***** PASSAGE SHOWN *****

B.                                     With
respect to the Management Stock Incentive Plan (“MSIP”), upon a Change of Control except for a Change of Control
consisting only of the commencement of a tender offer or the entering into of
an agreement referred to in items (ii) or (iii) of paragraph 2 above,
any and all awarded Stock Incentive Units (other than to the extent related to
a completed Incentive Period for which the determination of the number of
Earned Stock Incentive Units has already been made; and not to exceed the number
of Stock Incentive Units comprising the target award under the applicable Stock
Incentive Award regardless of the potential to earn more than such target award
if and as provided in such Stock Incentive Award), shall be deemed to be Earned
Stock Incentive Units which are vested, and all such Earned Stock Incentive
Units including, without limitation, the 1997 award (which covers the period
1998-2000) and the 1998 award (which covers the period 1999-2001) shall be
payable to you as provided in Section l0(b) (or successor provision)
of the MSIP. All capitalized terms in this paragraph B shall have the same
meaning as in the MSIP. Stock Incentive Units are sometimes referred to as “Restricted
Stock Units.”

 

 

C.                                     The
benefits provided under this agreement shall not be treated as damages, but
rather shall be treated as severance compensation to which. you are entitled
under the terms and conditions provided herein. You shall not be required to
mitigate the amount of any benefit provided under this agreement by seeking
other employment or otherwise.

***** DATA SUPPLIED *****

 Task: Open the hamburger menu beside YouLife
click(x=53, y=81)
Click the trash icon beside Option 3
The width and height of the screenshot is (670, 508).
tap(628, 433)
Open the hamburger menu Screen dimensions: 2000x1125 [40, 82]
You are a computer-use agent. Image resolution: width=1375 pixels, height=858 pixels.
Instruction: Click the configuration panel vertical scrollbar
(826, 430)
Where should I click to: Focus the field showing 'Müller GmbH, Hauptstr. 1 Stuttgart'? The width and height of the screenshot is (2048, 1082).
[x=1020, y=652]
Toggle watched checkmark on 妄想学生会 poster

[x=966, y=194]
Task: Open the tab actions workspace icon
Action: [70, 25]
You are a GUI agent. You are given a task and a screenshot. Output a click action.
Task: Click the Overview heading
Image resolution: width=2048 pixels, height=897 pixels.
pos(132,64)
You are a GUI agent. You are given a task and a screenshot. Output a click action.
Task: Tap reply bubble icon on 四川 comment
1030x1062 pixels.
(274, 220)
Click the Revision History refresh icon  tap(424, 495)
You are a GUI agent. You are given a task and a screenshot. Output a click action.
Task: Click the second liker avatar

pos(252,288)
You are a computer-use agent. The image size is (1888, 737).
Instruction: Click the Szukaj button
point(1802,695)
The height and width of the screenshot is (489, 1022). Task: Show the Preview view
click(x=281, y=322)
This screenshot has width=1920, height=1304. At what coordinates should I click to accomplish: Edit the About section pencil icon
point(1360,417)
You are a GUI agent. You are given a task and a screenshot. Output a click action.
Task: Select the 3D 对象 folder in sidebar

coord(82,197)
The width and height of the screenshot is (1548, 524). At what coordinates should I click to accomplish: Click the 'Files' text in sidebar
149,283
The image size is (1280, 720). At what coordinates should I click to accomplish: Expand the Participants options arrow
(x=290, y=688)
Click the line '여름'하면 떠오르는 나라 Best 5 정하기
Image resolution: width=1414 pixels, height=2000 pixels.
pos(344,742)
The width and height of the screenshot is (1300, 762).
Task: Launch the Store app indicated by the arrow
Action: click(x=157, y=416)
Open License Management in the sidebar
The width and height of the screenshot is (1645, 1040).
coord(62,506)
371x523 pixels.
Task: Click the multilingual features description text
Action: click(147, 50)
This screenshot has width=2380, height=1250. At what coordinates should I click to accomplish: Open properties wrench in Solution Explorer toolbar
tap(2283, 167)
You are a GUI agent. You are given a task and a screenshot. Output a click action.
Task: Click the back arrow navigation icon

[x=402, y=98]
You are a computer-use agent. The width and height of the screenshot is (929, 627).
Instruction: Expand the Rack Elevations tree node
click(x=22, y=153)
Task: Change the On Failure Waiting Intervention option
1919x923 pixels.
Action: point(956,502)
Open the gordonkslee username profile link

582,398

*****

### WHAT THIS EXERCISE ASKS
1) According to the severance agreement text, what other name is sometimes used for Stock Incentive Units?
2) Write the next part of the severance agreement text, picking up right after its last sentence.
You won't need the rows here.

### EXPECTED RESULTS
1) Restricted Stock Units.

2)
 

6.                                      RIGHTS
AS FORMER EMPLOYER.

 

Nothing
contained in this agreement shall be construed as preventing you, and shall not
prevent you, following any termination of your employment whether pursuant to
this agreement or otherwise, from thereafter participating in any benefit or
insurance plans, programs or arrangements (including, without limitation
thereto, any retirement plans or programs) in the same manner and to the same
extent that you, as a former employee of the Company, would have been entitled
to participate had this agreement not have been entered into.

 

7.                                      SUCCESSORS.

 

The Company
shall require any successor (whether direct or indirect, by purchase, merger,
consolidation or otherwise) to all or substantially all of the business and/or assets
of the Company, by agreement to expressly and unconditionally assume and agree
to perform this agreement in the same manner and to the same extent that the
Company would be required to perform it if no such succession had taken place.
Failure of the Company to obtain such agreement prior to the effectiveness of
such succession shall be a breach of this agreement and shall entitle you to
compensation from the Company in the same amount and on the same terms as you
would be entitled hereunder if you terminated your employment for Good Reason
regardless of whether you in fact have done so, except that for purposes of
implementing the foregoing, the date on which any such succession becomes
effective shall be deemed the Date of Termination.

 

The above
provisions of this paragraph 7 shall not apply to a) a spin-off or sale of
assets, or b) a transaction described in item (ii) of paragraph 2 above
involving only DP &L if in each case DPL continues in existence and
its common shares are listed on a national securities exchange, quoted on the automated quotation
system of a national securities association or traded in the over-the-counter
market.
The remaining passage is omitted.